I wish there wore a more suitable quote than one from Spiderman, but “with great power comes great responsibility.” Sports leagues and their respective clubs have been gifted the ability to make a fortune off of professional athletes. No one can fault them, the demand is there and they’re entitled to the pursuit of financial success as much as you and I are. But they are also burdened with the opportunity to positively influence social ideology in every household. Major sports leagues and their teams should embrace the need to influence and affect society just as much as they reflect it.
Sports play a pivotal role in youth development and it is contradictory to preach acceptance and tolerance in schools, while simultaneously endorsing students’ ability to root for teams whose names do not embody those values.
There are plenty of professional team names in the sports universe that can be interpreted as insulting to a minority group of people, but for the purpose of this article I’ll stick to those that refer to the Native American community. The Golden State Warriors, the Kansas City Chiefs, the Atlanta Braves, the list goes on. The previously mentioned names promote positive ideals of honor and courage, and as a result these teams do not face the same scrutiny as others.
That is because none of those names are as blatantly disrespectful as the Washington Redskins.
RED. SKIN. What does Redskin promote? The recognition of an entire population by the color of its skin.
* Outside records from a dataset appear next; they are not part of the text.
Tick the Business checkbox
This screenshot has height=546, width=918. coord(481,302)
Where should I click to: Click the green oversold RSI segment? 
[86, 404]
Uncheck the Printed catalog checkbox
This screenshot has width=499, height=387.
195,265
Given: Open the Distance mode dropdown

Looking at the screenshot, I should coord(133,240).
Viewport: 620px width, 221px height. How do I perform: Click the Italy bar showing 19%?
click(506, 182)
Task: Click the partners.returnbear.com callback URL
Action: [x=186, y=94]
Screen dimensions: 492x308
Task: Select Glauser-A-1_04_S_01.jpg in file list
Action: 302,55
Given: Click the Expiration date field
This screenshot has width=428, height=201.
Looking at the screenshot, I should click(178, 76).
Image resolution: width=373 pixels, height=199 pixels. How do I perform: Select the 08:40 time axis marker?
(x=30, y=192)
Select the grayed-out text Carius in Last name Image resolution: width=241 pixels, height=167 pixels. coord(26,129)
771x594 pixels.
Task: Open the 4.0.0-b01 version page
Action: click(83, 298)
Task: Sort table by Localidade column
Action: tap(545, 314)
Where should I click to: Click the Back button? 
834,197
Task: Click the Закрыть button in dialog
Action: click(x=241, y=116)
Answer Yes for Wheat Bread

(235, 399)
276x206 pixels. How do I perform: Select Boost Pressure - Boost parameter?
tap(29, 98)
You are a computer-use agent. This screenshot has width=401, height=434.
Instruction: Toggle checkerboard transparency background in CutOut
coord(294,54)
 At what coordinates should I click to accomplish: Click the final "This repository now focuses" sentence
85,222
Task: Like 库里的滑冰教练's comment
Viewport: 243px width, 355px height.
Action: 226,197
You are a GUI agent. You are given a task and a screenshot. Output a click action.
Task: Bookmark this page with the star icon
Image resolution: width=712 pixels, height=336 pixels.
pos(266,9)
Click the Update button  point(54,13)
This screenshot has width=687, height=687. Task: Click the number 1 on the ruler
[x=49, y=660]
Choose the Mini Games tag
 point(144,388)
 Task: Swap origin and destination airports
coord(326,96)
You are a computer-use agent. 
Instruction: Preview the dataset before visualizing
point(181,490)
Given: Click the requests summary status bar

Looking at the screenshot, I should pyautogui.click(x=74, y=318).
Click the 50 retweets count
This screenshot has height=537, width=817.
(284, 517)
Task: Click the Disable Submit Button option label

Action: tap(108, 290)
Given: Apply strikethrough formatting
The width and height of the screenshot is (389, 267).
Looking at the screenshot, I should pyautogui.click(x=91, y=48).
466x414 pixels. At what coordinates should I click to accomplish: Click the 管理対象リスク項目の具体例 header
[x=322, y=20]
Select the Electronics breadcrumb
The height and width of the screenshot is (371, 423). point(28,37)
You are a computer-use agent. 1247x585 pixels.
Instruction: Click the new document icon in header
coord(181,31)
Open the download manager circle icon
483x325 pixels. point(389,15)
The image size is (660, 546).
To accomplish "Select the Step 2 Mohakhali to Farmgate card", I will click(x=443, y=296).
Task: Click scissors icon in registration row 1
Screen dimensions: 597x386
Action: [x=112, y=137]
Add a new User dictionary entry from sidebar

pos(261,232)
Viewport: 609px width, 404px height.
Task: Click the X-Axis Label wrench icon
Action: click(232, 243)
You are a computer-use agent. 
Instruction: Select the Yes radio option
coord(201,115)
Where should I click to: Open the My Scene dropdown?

I know the Caucasian community — with exception to ignorant white supremacists — wouldn’t take kindly to a team known as the “whiteskins,” and I’d bet my career that the African-American community is fed up with being categorized by its skin color as well. No amount of community service or efforts to help grow the Native American community will take away from the fact that this name is offensive and outdated, nothing more and nothing less.
This is a call for change in Washington. Team owner Daniel Snyder (pictured right) has said repeatedly that he will not change the name, adding to the list of reasons why I as a sports fan in general am continuously disappointed by his way of doing business.
The sense of invulnerability and elitism plaguing some of the professional sports ownership groups has never felt more relevant than when Snyder vehemently insists he will not change this team’s name. A storied franchise is a still a storied franchise no matter what you call it, and Snyder needs to take action and rebrand the most offensively named franchise in all of sports.